READING TEXT
▬▬▬▬▬▬

Another pattern emerges if you cross the foreclosure rates with the Office of Federal Housing Enterprise Oversight (OFHEO) index of home prices. It shows that the top 10 foreclosure areas in America are areas of extreme price change -- changes far from the national average of 46.92% over the past five years.
 
I mentioned this on another thread a couple of weeks ago, NeMont. I was, of course, blown off by the lefties on this site.

The MSM took this downturn and blew it into a crater. I'm seeing people now able to refinance houses with lower interest rates and some folks are moving up in their housing.
 
One of the sevices my company provides is horizontal curb cutting. We cut curbs in front of new homes for driveway aproaches.
The subprime crash has put a hurt lock on the new home construction. I typically run 4 trucks. Now I am struggling to keep one truck working. The tract home builders over built. Too much inventory and they have shut down production. They can not sell what they have.
It is killing me!!!!!!!!:(


"Thanks climate PhD 202" - TFinalshot Feb-05-08, 02:16 PM (MST)
 
The proof is in the pudding, if it was no big deal why did Bush push the stimulus plan and Bernanke cut interest rates by a big chunk? now they're doing a big money dump on banks to keep them solvent, if it's over blown this administration is as guilty as anyone.

Even if the housing deal is over blown the cost of energy is going to cripple the economy to the point people can't afford the high house payments they have anyway. this problem is real and to blow it off as only political is a witch hunt, it may not be quite as bad as some think it is but it's bad enough to concern the top dogs, that's what matters. if you want something to really fret about it should be $105+ crude, this isn't funny anymore. I just priced UN 32 which like all sources of nitrogen is made from natural gas, $468 a ton. last year was $360 and two years ago it was $275. if you think food is high now hang on to your shorts.
 
LAST EDITED ON Mar-12-08 AT 04:52PM (MST)[p]>The proof is in the pudding,
>if it was no big
>deal why did Bush push
>the stimulus plan and Bernanke
>cut interest rates by a
>big chunk? now they're doing
>a big money dump on
>banks to keep them solvent,
>if it's over blown this
>administration is as guilty as
>anyone.

▬▬▬▬▬▬

INFORMATION SUPPLIED

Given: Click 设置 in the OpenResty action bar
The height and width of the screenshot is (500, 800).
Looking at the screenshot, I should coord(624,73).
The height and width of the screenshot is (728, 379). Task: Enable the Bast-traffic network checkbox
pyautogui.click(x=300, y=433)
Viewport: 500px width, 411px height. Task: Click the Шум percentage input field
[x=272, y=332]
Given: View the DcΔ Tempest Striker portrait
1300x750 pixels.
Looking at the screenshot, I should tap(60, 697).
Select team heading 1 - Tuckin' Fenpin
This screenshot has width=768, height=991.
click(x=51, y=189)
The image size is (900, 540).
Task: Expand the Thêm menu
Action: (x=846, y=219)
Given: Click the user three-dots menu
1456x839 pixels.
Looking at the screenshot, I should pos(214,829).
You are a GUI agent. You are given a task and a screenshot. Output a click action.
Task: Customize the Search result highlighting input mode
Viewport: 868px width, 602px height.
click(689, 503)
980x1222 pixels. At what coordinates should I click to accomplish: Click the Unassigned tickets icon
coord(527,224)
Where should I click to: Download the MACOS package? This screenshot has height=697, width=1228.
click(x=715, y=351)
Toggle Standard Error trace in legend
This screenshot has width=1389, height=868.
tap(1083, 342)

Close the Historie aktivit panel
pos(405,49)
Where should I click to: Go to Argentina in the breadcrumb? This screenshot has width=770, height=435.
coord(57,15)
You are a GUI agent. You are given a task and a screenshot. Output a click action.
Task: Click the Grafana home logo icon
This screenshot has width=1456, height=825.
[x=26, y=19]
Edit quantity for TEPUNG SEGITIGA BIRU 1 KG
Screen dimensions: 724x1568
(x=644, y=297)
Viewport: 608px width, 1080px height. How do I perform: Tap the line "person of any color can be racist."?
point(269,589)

▬▬▬▬▬▬

TASK BRIEF
Extend the forum thread on foreclosures and the housing downturn, picking up right after its last line.

RESULT OF THIS TASK
Because for some reason the American People have come to believe that they should never experience economic pain and therefore spinelessly stupid American Politicians keep intervening to "help" them not feel pain. All these politicians are doing is giving a drink to a drunk. The housing market is over built and a correction is necessary. It is even a good thing to get the speculation premium out of the housing market.

> Even if the housing deal
>is over blown the cost
>of energy is going to
>cripple the economy to the
>point people can't afford the
>high house payments they have
>anyway. this problem is real
>and to blow it off
>as only political is a
>witch hunt, it may not
>be quite as bad as
>some think it is but
>it's bad enough to concern
>the top dogs, that's what
>matters. if you want something
>to really fret about it
>should be $105+ crude, this
>isn't funny anymore. I just
>priced UN 32 which like
>all sources of nitrogen is
>made from natural gas, $468
>a ton. last year was
>$360 and two years ago
>it was $275. if you
>think food is high now
>hang on to your shorts.

The cost of oil and gas will be a bigger drag on this countries economy then the subprime mess. It doesn't help that the dollar continues to slide in value against nearly all currencies, that puts upward pressure on oil prices as the producers need more dollars to pay their bills.

$468 a ton for fertilizer doesn't sound so bad around here these guys are paying $545 ton. Some of the Wheat guys will have almost $50 an acres in just fertilizer costs, not to mention fuel, labor, taxes, SEED (if they can even buy it), equipment and dept service. They need $15 wheat to make it.

I never said whether I agree or disagree with the article posted I just posted it.

Nemont
 
I agree with you , if the feds would let the chips fall then those who take stupid risk would learn from their mistakes. anyone should have seen this coming, nothing that good last forever and the run away real estate deal is no different.

The energy deal is my number one concern, at what point do people start spending so much of their income on fuel and the increased cost due to it such as food, manufacturing, transportation that we have a depression? I honestly can say I can't believe how well everyone is accepting it and not changing anything to offset it . either most people make more money than I thought or they're stupid, time will tell.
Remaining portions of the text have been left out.